Ireland’s Tullow Oil has acquired a new concession in the middle Indus region, the first to be awarded since the government introduced fresh incentives for oil and gas exploration.

The new concession, covering an area of 162 square kilometres known as Kandhkot East, lies next to Kandhkot and Qadirpur gas fields, both with proven commercial reserves. Any discovery will yield about 100,000 million cubic feet of gas, Tullow says. Gas reserves are likely at a depth of 1,300 metres, in the main producing formation for the adjacent gas fields. Tullow is to drill the first well as soon as possible, it says.

The licence agreement is the first under the government’s new oil and gas policy, which gives the private investor a greater share in production. According to the new policy, Tullow is only required to pay an exploration fee to the government. The previous arrangement entailed the state-owned Oil & Gas Development Corporation (OGDC) holding a 5 per cent interest in the concession.

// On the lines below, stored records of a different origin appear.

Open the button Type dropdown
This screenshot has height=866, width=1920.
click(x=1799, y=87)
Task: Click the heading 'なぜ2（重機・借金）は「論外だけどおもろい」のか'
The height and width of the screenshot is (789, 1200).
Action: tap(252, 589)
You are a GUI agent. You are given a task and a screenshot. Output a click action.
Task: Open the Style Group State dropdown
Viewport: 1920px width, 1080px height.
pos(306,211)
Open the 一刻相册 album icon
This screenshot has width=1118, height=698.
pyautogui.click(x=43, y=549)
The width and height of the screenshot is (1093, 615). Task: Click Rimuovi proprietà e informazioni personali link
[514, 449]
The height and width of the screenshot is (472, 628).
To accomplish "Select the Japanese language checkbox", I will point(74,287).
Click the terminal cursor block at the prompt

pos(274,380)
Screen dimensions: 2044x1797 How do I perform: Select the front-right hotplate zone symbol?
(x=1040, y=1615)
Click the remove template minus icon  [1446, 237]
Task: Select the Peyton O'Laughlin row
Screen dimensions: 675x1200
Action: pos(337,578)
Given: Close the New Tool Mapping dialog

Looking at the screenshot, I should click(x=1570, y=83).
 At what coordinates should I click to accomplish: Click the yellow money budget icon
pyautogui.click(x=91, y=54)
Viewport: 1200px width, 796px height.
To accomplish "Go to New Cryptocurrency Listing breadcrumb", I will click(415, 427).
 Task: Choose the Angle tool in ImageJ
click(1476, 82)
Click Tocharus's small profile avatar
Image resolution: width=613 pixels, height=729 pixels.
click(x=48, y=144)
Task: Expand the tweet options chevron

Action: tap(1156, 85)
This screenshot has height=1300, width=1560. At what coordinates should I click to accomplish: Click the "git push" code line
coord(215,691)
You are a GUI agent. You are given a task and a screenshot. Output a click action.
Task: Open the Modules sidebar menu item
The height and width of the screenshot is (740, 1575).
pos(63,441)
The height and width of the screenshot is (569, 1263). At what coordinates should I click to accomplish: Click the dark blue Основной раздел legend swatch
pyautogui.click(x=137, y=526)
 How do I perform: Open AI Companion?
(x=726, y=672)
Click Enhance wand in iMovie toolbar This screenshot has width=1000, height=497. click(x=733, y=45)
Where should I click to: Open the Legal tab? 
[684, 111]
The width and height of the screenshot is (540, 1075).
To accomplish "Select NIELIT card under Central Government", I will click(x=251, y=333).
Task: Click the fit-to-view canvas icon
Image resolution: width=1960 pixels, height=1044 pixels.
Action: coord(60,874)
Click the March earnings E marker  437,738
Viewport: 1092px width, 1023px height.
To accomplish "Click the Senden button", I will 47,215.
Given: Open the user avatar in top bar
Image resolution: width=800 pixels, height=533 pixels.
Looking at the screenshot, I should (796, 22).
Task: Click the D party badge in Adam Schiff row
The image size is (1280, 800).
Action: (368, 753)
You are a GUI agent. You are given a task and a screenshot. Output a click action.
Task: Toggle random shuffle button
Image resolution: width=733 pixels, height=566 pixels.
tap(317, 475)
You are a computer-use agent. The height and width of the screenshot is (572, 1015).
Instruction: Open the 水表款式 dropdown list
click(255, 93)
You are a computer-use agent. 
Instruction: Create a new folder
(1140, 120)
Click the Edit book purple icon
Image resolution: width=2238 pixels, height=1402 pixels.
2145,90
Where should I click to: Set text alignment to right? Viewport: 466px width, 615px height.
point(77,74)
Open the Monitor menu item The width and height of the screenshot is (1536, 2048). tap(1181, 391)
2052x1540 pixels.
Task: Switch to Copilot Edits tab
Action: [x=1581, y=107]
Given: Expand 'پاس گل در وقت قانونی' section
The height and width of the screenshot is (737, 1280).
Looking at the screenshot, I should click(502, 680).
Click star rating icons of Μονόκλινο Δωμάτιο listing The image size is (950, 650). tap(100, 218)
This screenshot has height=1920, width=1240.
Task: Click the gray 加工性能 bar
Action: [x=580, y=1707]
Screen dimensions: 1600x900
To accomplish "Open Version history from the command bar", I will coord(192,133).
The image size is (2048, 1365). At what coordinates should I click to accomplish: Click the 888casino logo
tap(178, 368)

The government will buy back 25 per cent of gas during the production phase. The new agreement fixes buy-back rates of 25 per cent for concessions in known hydrocarbon provinces classified as low-risk, 20 per cent for medium-risk areas, and 15 per cent for offshore blocks and certain areas in Baluchistan classified as high-risk. Previously production sharing with OGDC was subject to negotiations and would normally be around 35- 40 per cent.

Tullow is to spud its first well at its block B in the middle Indus gas province near the Indian border in early May, once it has completed an access road to the location. It is negotiating with possible partners for a farm-out agreement for block A, near Karachi, of which it now holds 78 per cent. The arrangement would include the drilling of two wells on the block before the end of June.